The good, or at least the interesting, is the way that “Red State” shifts its emphasis over its different acts, forcing several times a reevaluation of who, if anyone, the hero might be. The film finds Smith getting away from the static shots that have defined his visual style, trying out different angles and more frenetic, occasionally “Bourne”esque camerawork and editing, which are better suited to the subject matter if sometimes distracting. And Michael Parks, as the head of the Westboro Baptist Church-inspired Five Points group that forms “Red State”‘s deadly center, gives a memorably clammy performance.
But for a film that tackles such ripe, relevant subject matter, “Red State” sets up and then knocks down incredibly easy targets. The members of the Five Points Church are, with few exceptions, hammy one-note monsters, the film stopping dead early on for Parks’ character to spew a long, circuitous hate speech-filled sermon while the congregation, which includes children and knitting woman, chime in their agreement. Later, the group matriarch (played by Melissa Leo) extols a girl to get herself together, pray for forgiveness, then retrieve her gun and join her family in shooting at the ATF “like a good Christian.” (An ATF higher-up gets a similarly flip line later in the film, justifying an action with a “Patriot act, bitch.”)

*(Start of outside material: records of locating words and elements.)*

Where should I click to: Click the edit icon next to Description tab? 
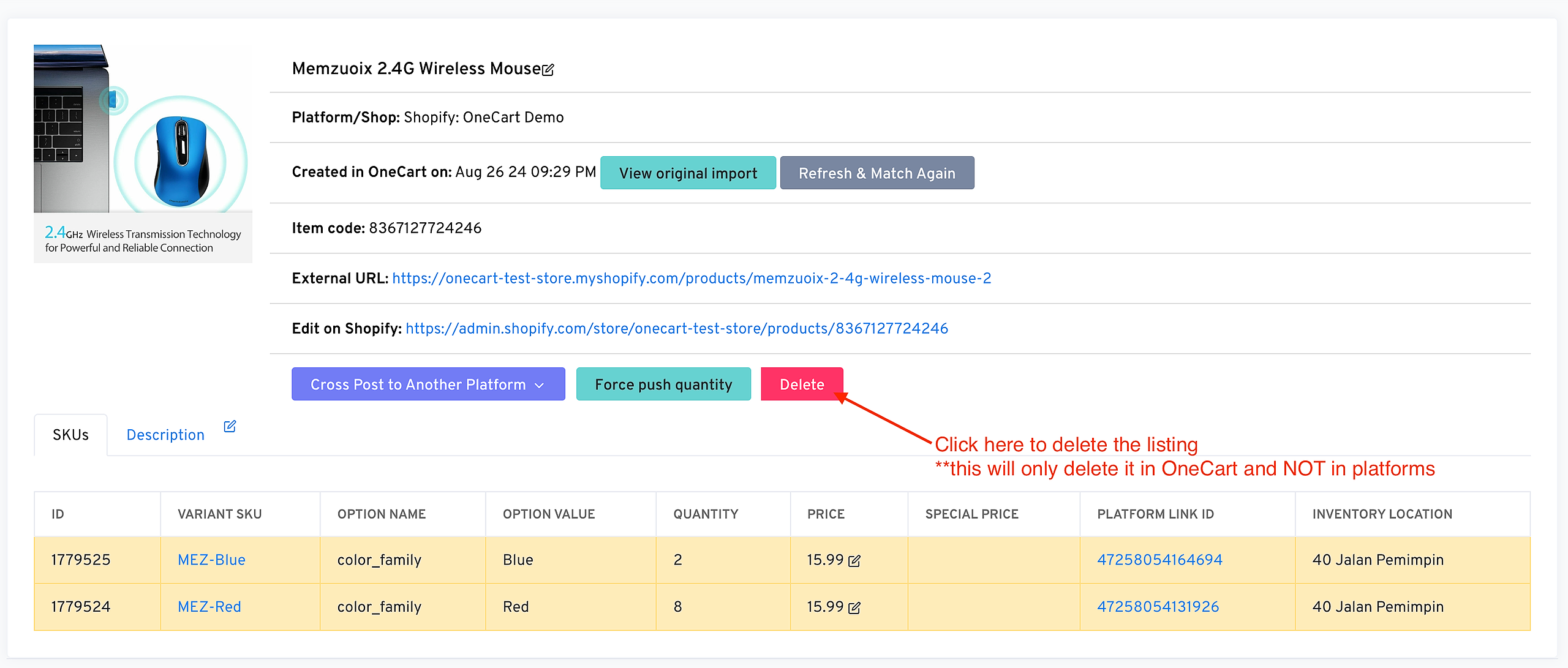click(x=230, y=426)
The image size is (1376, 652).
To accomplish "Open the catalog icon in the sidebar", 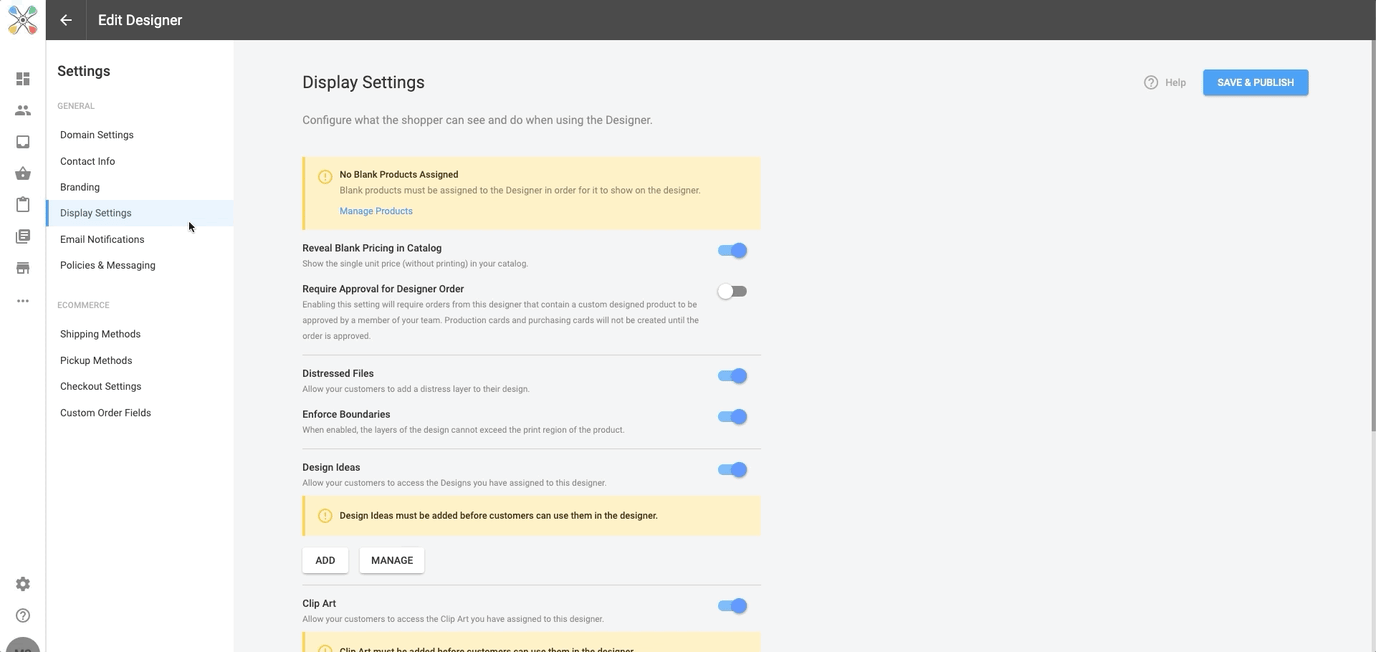I will 22,236.
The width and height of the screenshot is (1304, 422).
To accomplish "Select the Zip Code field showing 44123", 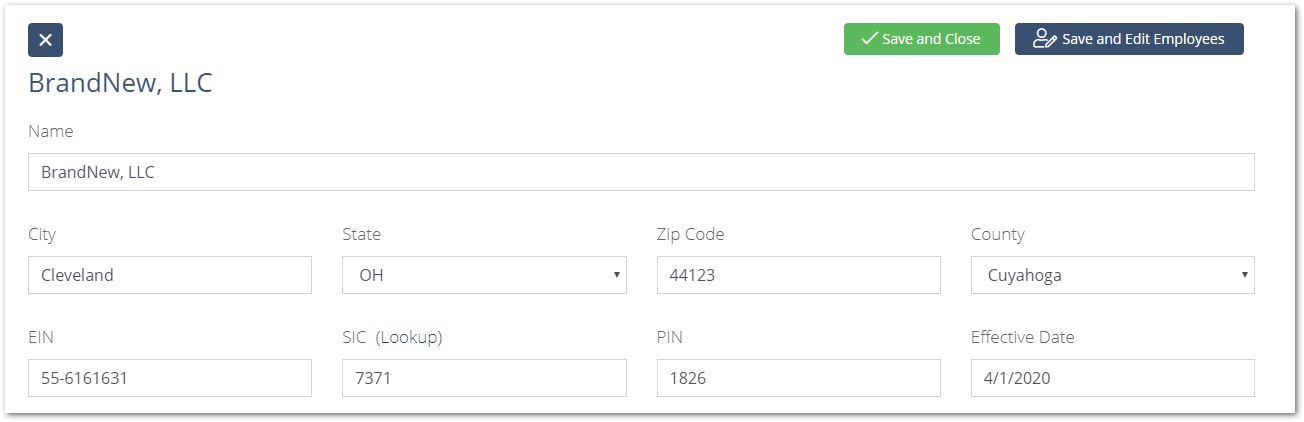I will (x=798, y=275).
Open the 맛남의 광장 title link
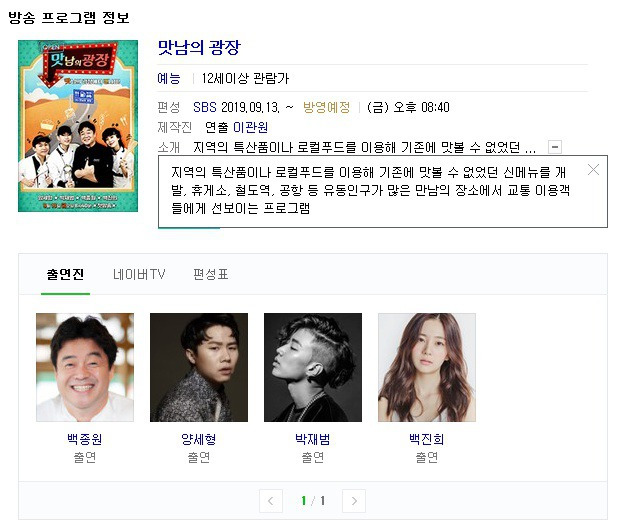This screenshot has height=524, width=627. click(x=199, y=48)
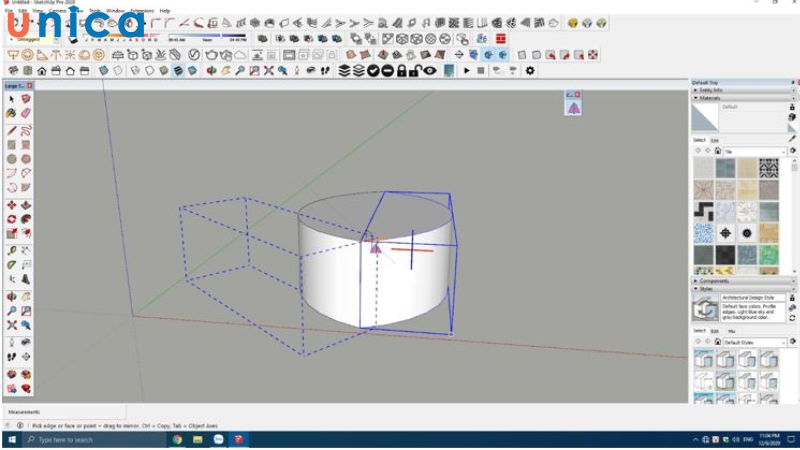Switch to the Mix tab in Styles
Screen dimensions: 800x450
tap(731, 330)
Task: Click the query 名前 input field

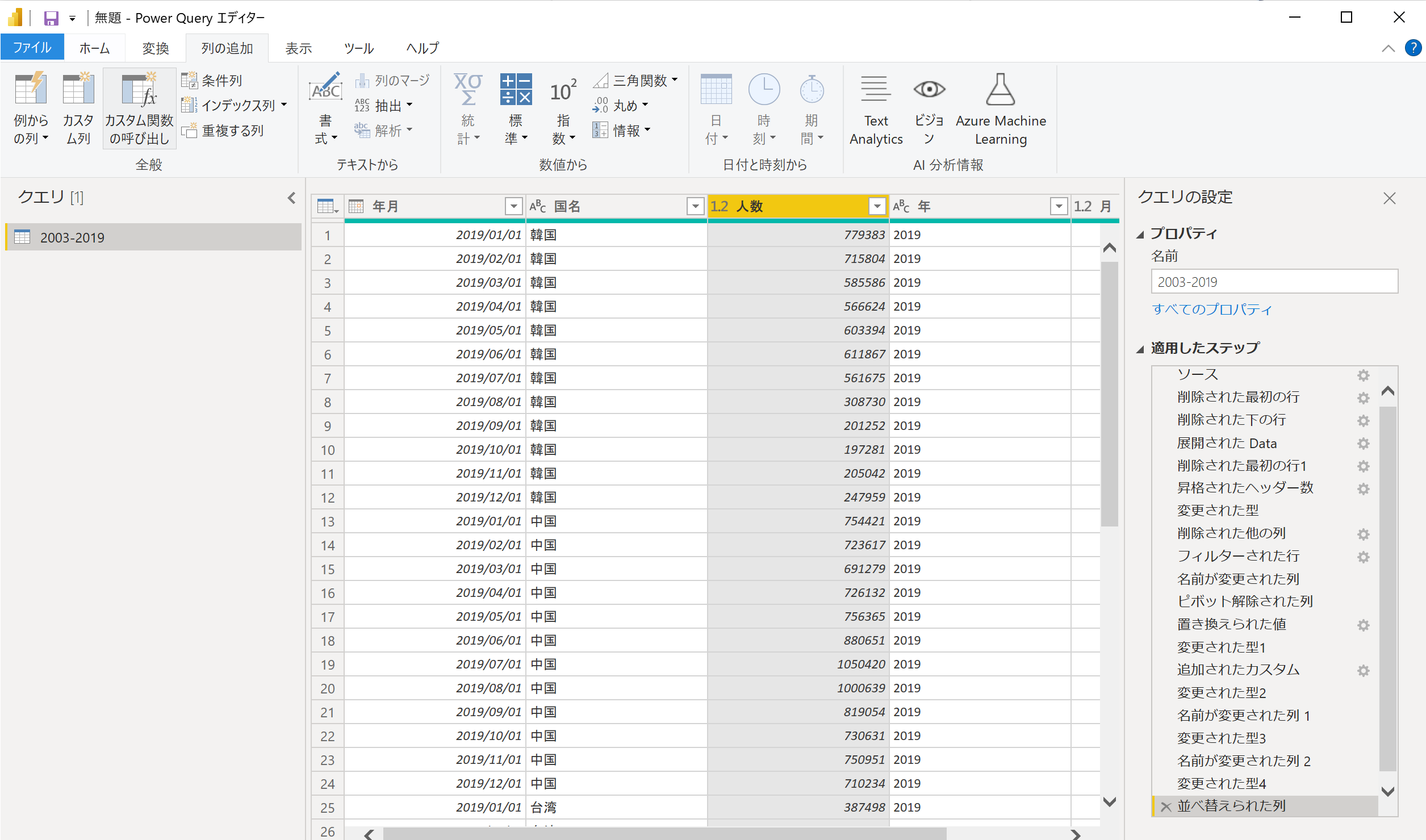Action: (x=1274, y=282)
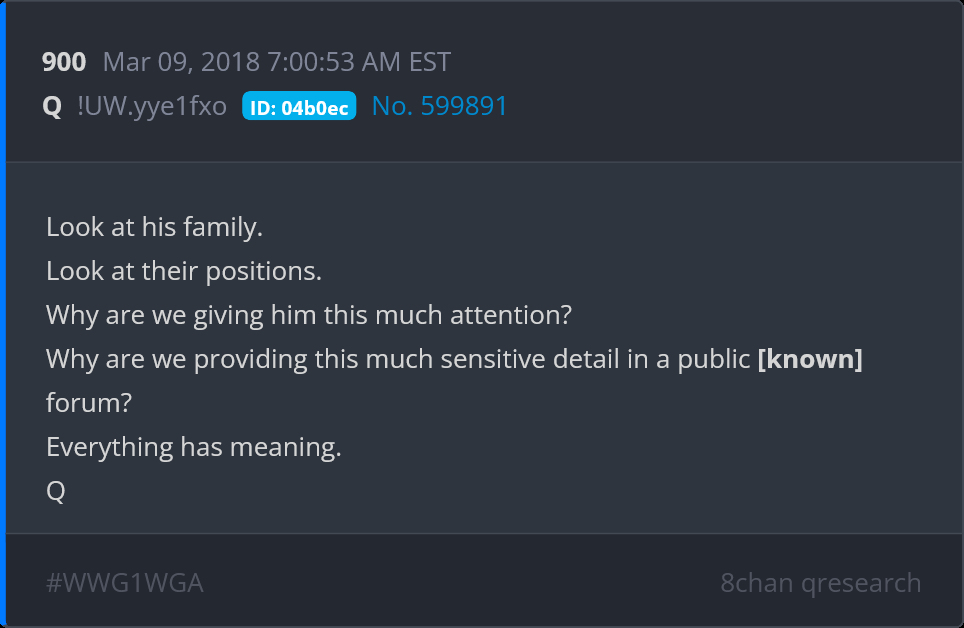Open the No. 599891 post link
This screenshot has height=628, width=964.
coord(439,106)
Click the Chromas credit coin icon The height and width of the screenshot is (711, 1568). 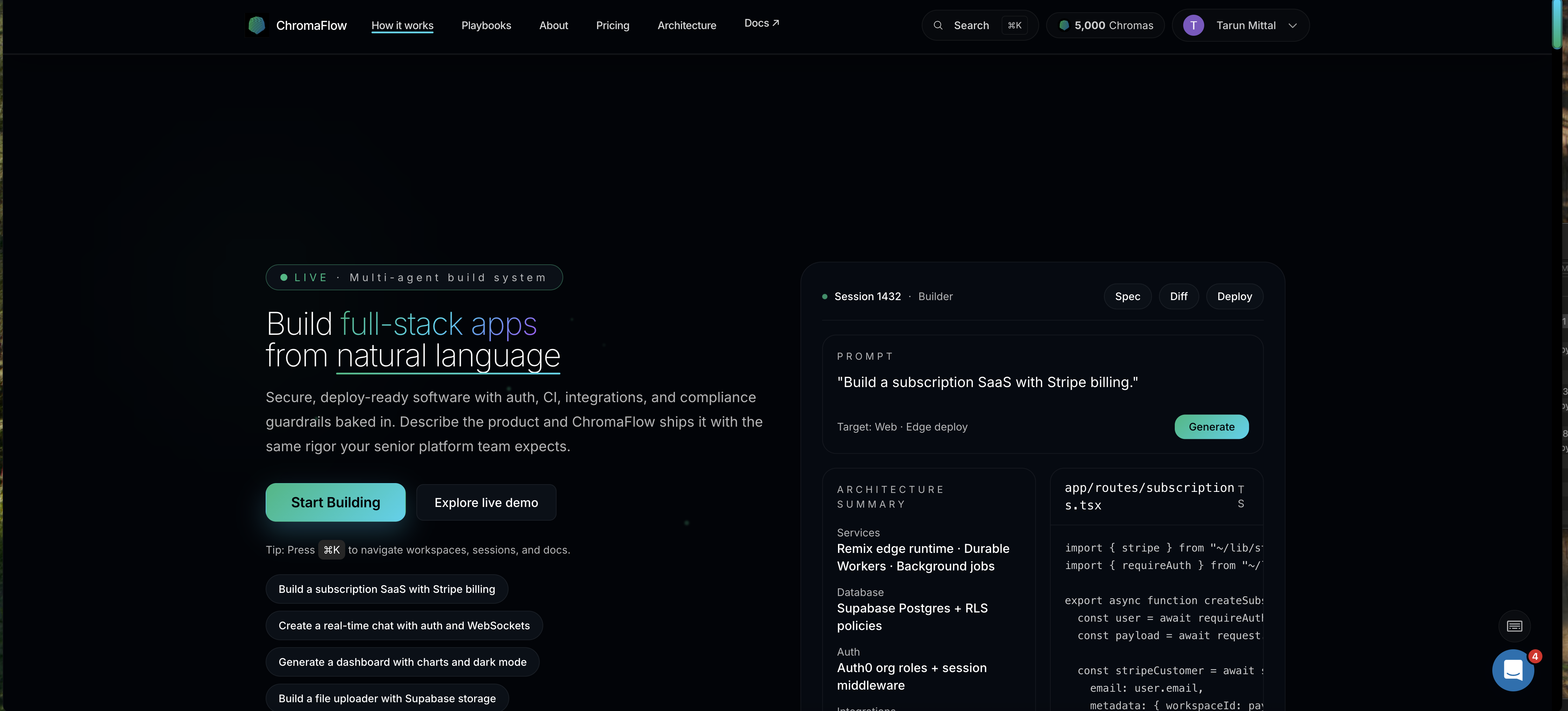[1064, 26]
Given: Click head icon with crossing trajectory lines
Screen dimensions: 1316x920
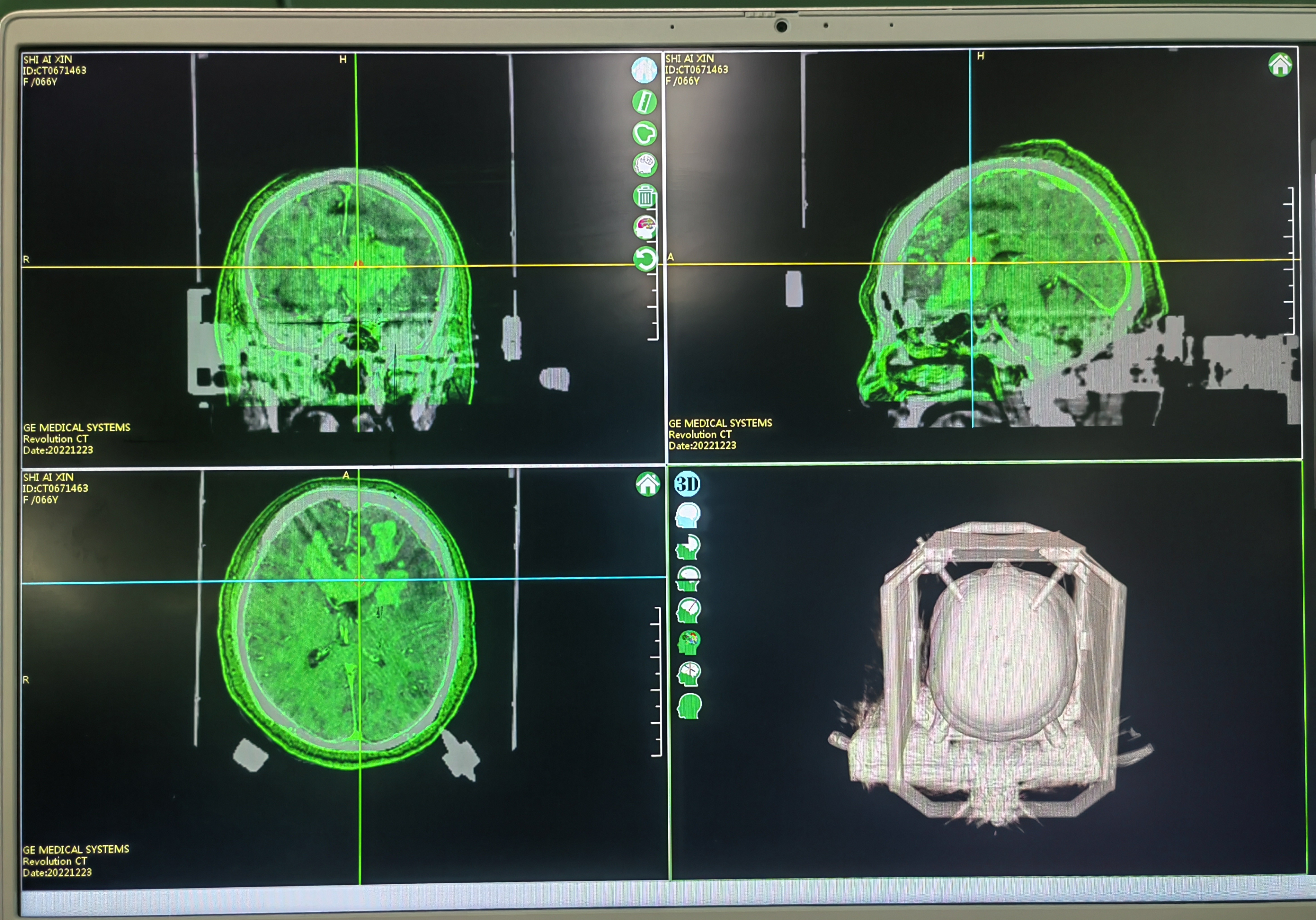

The film shifts from teen comedy (the beginning, in which three high school boys try to get laid, has the most typically Smith-like dialogue) to gothic horror to overwrought action to topical satire without any sense of control or intent. Is the Five Points Church scary? Ostensibly, since they kill people and stuff. But I find Fred Phelps and the Westboro Baptist Church, who were, as promised, protesting outside, far scarier. They, presumably, arrived at their extreme stance through some kind of process of belief and crazed logic, instead of just being drawn that way. And they, like Mr. Smith, know how to goad the press to their own ends.
“Red State” will be self-distributed by Smith through SModcast Pictures on October 19th.